■ **WRITTEN TASK**: Reproduce each of the rows below word for word, leaving out nothing and changing nothing.

--- BEGIN PROVIDED RECORDS ---

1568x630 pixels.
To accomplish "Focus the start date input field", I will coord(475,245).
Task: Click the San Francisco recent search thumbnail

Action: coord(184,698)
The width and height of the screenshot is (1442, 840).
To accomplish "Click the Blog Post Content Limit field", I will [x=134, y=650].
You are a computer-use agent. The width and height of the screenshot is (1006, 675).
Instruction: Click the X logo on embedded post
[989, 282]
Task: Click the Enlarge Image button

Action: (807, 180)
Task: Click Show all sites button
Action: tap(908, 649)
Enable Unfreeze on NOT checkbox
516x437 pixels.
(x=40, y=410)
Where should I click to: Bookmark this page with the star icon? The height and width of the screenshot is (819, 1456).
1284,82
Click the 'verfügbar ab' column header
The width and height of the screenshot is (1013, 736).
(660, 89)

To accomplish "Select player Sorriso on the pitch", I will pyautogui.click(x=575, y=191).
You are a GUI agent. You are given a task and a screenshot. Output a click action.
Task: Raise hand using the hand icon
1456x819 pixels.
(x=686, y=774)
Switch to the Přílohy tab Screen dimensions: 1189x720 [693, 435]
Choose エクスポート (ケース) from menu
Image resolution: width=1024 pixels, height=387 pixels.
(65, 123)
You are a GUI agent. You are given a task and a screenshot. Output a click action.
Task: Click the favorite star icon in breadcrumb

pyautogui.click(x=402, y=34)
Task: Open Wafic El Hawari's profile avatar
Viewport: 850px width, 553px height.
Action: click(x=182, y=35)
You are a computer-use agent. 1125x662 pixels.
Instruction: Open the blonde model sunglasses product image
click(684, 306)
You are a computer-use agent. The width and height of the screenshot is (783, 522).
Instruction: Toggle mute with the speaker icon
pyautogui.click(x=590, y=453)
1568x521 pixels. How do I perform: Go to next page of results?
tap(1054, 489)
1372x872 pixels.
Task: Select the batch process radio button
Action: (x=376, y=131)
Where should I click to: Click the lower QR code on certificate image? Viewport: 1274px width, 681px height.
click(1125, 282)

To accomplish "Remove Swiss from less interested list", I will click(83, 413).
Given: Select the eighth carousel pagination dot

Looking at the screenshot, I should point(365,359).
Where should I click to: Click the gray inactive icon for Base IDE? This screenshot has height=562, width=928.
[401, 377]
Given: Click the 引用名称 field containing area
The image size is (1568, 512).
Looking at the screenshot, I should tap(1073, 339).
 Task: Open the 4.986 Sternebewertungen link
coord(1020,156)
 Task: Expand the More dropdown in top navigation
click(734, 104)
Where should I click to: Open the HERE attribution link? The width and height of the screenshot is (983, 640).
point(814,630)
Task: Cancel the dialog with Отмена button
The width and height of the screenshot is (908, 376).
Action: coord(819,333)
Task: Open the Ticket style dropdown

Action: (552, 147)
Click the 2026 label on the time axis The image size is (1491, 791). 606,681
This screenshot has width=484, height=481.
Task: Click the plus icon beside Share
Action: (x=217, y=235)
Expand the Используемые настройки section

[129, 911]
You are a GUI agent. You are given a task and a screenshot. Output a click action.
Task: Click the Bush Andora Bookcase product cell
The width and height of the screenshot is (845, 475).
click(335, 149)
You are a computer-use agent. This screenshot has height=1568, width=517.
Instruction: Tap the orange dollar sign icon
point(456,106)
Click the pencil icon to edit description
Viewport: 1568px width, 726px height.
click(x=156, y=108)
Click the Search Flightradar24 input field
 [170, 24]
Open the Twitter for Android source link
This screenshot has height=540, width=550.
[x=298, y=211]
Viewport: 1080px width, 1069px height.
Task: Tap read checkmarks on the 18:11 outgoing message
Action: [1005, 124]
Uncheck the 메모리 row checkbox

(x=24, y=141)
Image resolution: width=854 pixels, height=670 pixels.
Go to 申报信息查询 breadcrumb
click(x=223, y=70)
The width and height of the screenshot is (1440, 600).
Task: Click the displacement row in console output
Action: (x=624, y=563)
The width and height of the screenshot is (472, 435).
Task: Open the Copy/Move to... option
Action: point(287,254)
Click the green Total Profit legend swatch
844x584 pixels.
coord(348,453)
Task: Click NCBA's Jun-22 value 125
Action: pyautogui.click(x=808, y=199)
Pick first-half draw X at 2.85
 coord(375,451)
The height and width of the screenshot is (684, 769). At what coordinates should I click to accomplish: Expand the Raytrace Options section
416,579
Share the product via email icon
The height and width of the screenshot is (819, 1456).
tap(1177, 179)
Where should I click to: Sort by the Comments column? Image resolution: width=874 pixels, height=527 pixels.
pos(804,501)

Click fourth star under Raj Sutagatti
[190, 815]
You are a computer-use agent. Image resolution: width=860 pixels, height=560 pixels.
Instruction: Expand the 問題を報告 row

--- END PROVIDED RECORDS ---

■ **FINISHED ANSWER**:
1568x630 pixels.
To accomplish "Focus the start date input field", I will coord(475,245).
Task: Click the San Francisco recent search thumbnail

Action: coord(184,698)
The width and height of the screenshot is (1442, 840).
To accomplish "Click the Blog Post Content Limit field", I will [x=134, y=650].
You are a computer-use agent. The width and height of the screenshot is (1006, 675).
Instruction: Click the X logo on embedded post
[989, 282]
Task: Click the Enlarge Image button

Action: (807, 180)
Task: Click Show all sites button
Action: tap(908, 649)
Enable Unfreeze on NOT checkbox
516x437 pixels.
(x=40, y=410)
Where should I click to: Bookmark this page with the star icon? The height and width of the screenshot is (819, 1456).
1284,82
Click the 'verfügbar ab' column header
The width and height of the screenshot is (1013, 736).
(660, 89)

To accomplish "Select player Sorriso on the pitch", I will pyautogui.click(x=575, y=191).
You are a GUI agent. You are given a task and a screenshot. Output a click action.
Task: Raise hand using the hand icon
1456x819 pixels.
(x=686, y=774)
Switch to the Přílohy tab Screen dimensions: 1189x720 [693, 435]
Choose エクスポート (ケース) from menu
Image resolution: width=1024 pixels, height=387 pixels.
(65, 123)
You are a GUI agent. You are given a task and a screenshot. Output a click action.
Task: Click the favorite star icon in breadcrumb

pyautogui.click(x=402, y=34)
Task: Open Wafic El Hawari's profile avatar
Viewport: 850px width, 553px height.
Action: click(x=182, y=35)
You are a computer-use agent. 1125x662 pixels.
Instruction: Open the blonde model sunglasses product image
click(684, 306)
You are a computer-use agent. The width and height of the screenshot is (783, 522).
Instruction: Toggle mute with the speaker icon
pyautogui.click(x=590, y=453)
1568x521 pixels. How do I perform: Go to next page of results?
tap(1054, 489)
1372x872 pixels.
Task: Select the batch process radio button
Action: (x=376, y=131)
Where should I click to: Click the lower QR code on certificate image? Viewport: 1274px width, 681px height.
click(1125, 282)

To accomplish "Remove Swiss from less interested list", I will click(83, 413).
Given: Select the eighth carousel pagination dot

Looking at the screenshot, I should point(365,359).
Where should I click to: Click the gray inactive icon for Base IDE? This screenshot has height=562, width=928.
[401, 377]
Given: Click the 引用名称 field containing area
The image size is (1568, 512).
Looking at the screenshot, I should tap(1073, 339).
 Task: Open the 4.986 Sternebewertungen link
coord(1020,156)
 Task: Expand the More dropdown in top navigation
click(734, 104)
Where should I click to: Open the HERE attribution link? The width and height of the screenshot is (983, 640).
point(814,630)
Task: Cancel the dialog with Отмена button
The width and height of the screenshot is (908, 376).
Action: coord(819,333)
Task: Open the Ticket style dropdown

Action: (552, 147)
Click the 2026 label on the time axis The image size is (1491, 791). 606,681
This screenshot has width=484, height=481.
Task: Click the plus icon beside Share
Action: (x=217, y=235)
Expand the Используемые настройки section

[129, 911]
You are a GUI agent. You are given a task and a screenshot. Output a click action.
Task: Click the Bush Andora Bookcase product cell
The width and height of the screenshot is (845, 475).
click(335, 149)
You are a computer-use agent. This screenshot has height=1568, width=517.
Instruction: Tap the orange dollar sign icon
point(456,106)
Click the pencil icon to edit description
Viewport: 1568px width, 726px height.
click(x=156, y=108)
Click the Search Flightradar24 input field
 [170, 24]
Open the Twitter for Android source link
This screenshot has height=540, width=550.
[x=298, y=211]
Viewport: 1080px width, 1069px height.
Task: Tap read checkmarks on the 18:11 outgoing message
Action: [1005, 124]
Uncheck the 메모리 row checkbox

(x=24, y=141)
Image resolution: width=854 pixels, height=670 pixels.
Go to 申报信息查询 breadcrumb
click(x=223, y=70)
The width and height of the screenshot is (1440, 600).
Task: Click the displacement row in console output
Action: (x=624, y=563)
The width and height of the screenshot is (472, 435).
Task: Open the Copy/Move to... option
Action: point(287,254)
Click the green Total Profit legend swatch
844x584 pixels.
coord(348,453)
Task: Click NCBA's Jun-22 value 125
Action: pyautogui.click(x=808, y=199)
Pick first-half draw X at 2.85
 coord(375,451)
The height and width of the screenshot is (684, 769). At what coordinates should I click to accomplish: Expand the Raytrace Options section
416,579
Share the product via email icon
The height and width of the screenshot is (819, 1456).
tap(1177, 179)
Where should I click to: Sort by the Comments column? Image resolution: width=874 pixels, height=527 pixels.
pos(804,501)

Click fourth star under Raj Sutagatti
[190, 815]
You are a computer-use agent. Image resolution: width=860 pixels, height=560 pixels.
Instruction: Expand the 問題を報告 row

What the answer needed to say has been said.